Antiheroína, dirían ahora, sirena grotesca de rasgos cómicos, sería más ajustado.
Uno se recuerda a sí mismo ante la pantalla con esta abominación entrañable, y siente autocompasión cuando no pena por el tiempo perdido. ¿De qué iba la cosa? ¿qué pretendía la oronda? Los años 80 fueron fecundos en juegos que apostaban directamente por la entrada en escena a falta de mayores opciones para introducir o ampliar la experiencia de juego, y también en excentricidades caóticas en que sus autores delirantes cocinaban ideas que nunca podrían tener cabida en las épocas posteriores. Porque ¿cómo financiar una rareza como la que nos ocupa cuando se tiene que contratar a un equipo técnico de decenas de personas, con presupuestos de marketing millonarios y distribuciones internacionales por todo lo alto?
El tema es que historias absurdas como esta, antaño eran bastante frecuentes. Uno se encontraba con un Mermaid Mandess y lo veía normal hasta que atascado en las 5 pantallas que la propuesta inicial le dejaban recorrer decidía cargar otra cinta o, en el mejor de los casos, un diskette (y ¿qué podía haber peor que padecer semejante tortura tras 15 minutos de carga en la cintita dichosa con agudos gruñidos digitales? Para que luego los modernitos se nos quejen de que el shooter de moda se les hace corto, o que el cooperativo no permite intercambiar el color de las botas).

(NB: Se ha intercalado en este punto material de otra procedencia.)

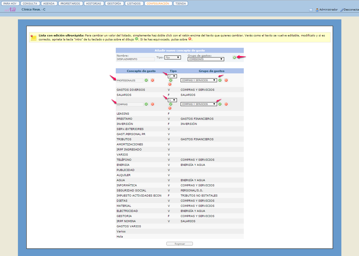Screen dimensions: 359x256
Task: Open the CONFIGURACIÓN menu tab
Action: (158, 4)
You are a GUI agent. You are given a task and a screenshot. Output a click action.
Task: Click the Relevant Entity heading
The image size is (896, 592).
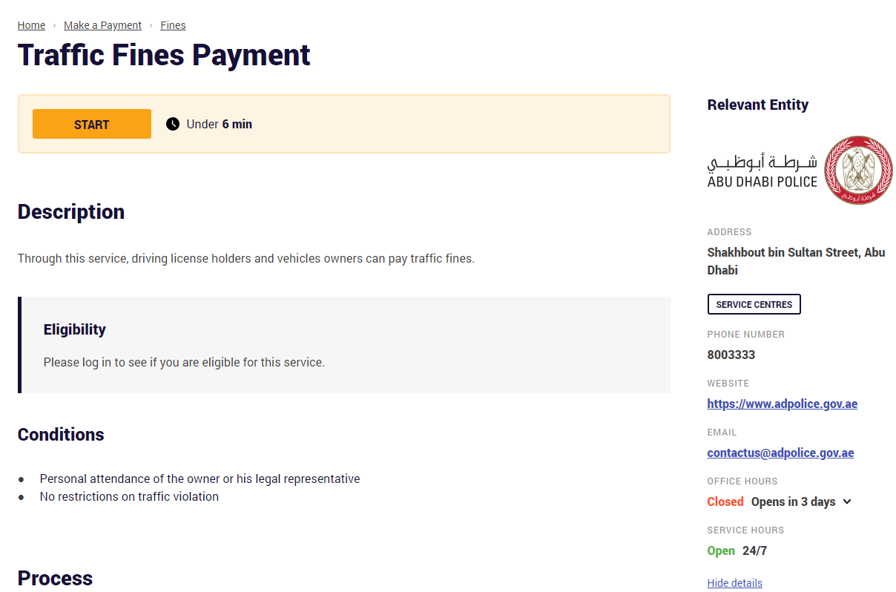(x=757, y=105)
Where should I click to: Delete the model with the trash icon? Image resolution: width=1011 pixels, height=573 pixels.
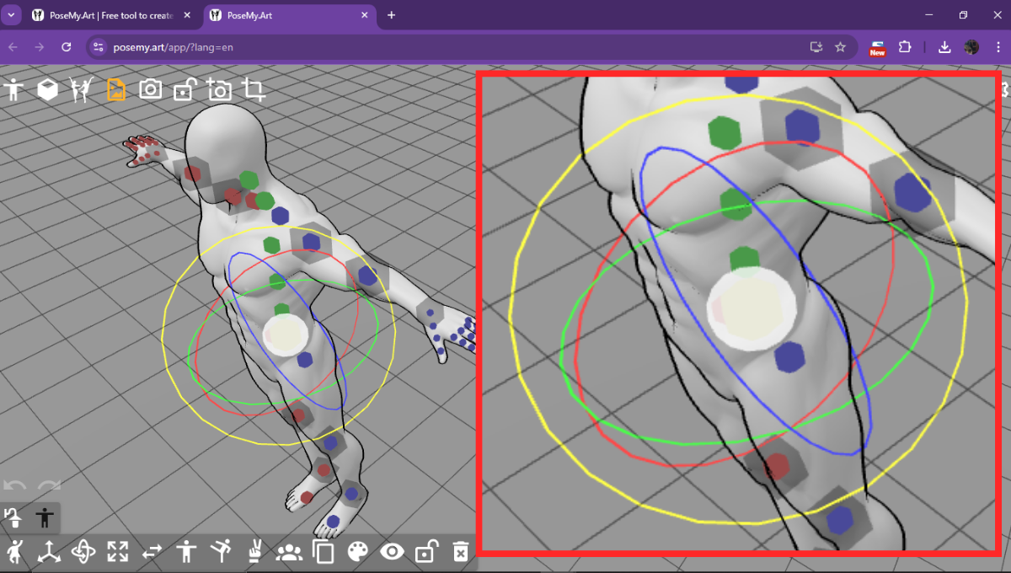tap(460, 552)
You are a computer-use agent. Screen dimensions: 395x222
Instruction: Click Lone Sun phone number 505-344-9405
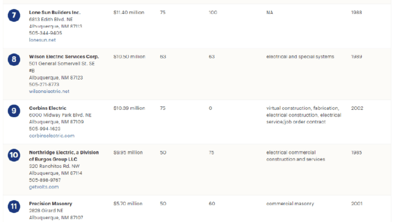(x=45, y=33)
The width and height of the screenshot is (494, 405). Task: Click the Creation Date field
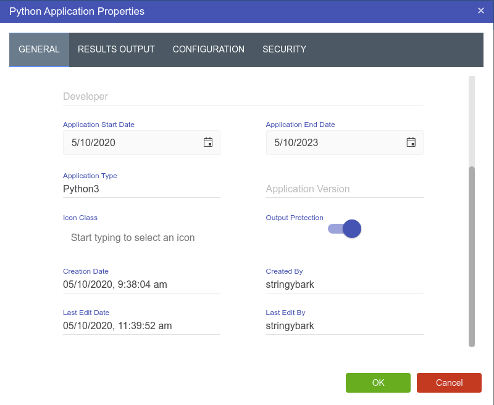tap(141, 285)
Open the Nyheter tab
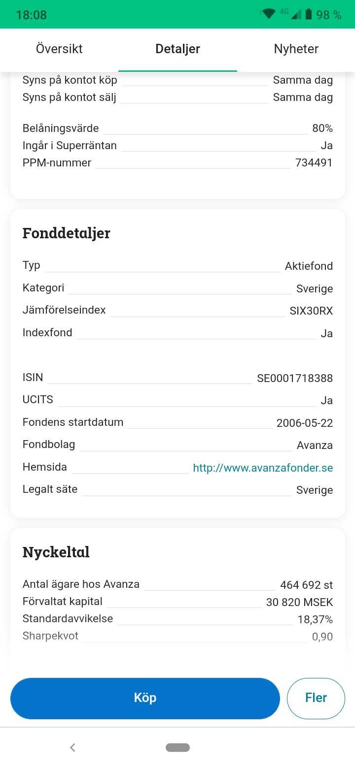The height and width of the screenshot is (768, 355). pos(296,49)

Mermaid madness merece pasar a la historia junto a un repertorio de nombres olvidados por el público generalista (incluso para el friki-casposo-ególatra que exhibe sus conocimientos ante otros ilustrados videoadictos) que tuvieron un valor importante a la hora de hacer avanzar al videojuego en un camino unas veces alucinógeno, otras burdo en intenciones o torpe en su materialización. Pero que sobre todo estaba abierto a crear fórmulas con muchas de las cuales sentaron los pilares de la mayor parte de los géneros actuales.
No, hoy nadie se plantea un remake de la sirena fofa que buscaba veteasaberqué para poner veteasaberdónde (algo de rescatar al tipo del que estaba enamorada y que con cierta razón había huido lejos de ella hasta quedar atrapado en las profundidades). Quien les escribe nunca supo en aquellos años raros qué diantre pretendía la susodicha, de hecho, si acababa con amado rebosante en lorzas, o cubierta de doblones, es un enigma inescrutable que no nos compete. Sí queda la curiosidad al volver a recordarla de cómo fueron las pantallas que nunca vimos, cuál era la causa por la qué un día alguien se puso con tanto esmero a darle al nivel técnico (entrañable melodía, gráficos resultones por más que hoy chirriantes) y no se preocupó lo más mínimo de que quién estuviese ante la pantalla supiera de qué iba la cosa (ni cómo hacer que la cosa fuese).
Y esto, a algunos, nos recuerda… ¿de qué narices iba lo de Wally? (y no, no iba de un tipo perdido en un escenario al que había que buscar con su gorro y bufanda). Algún día habría que preguntárselo... al fin y al cabo ‘every one’s a Wally’, decían.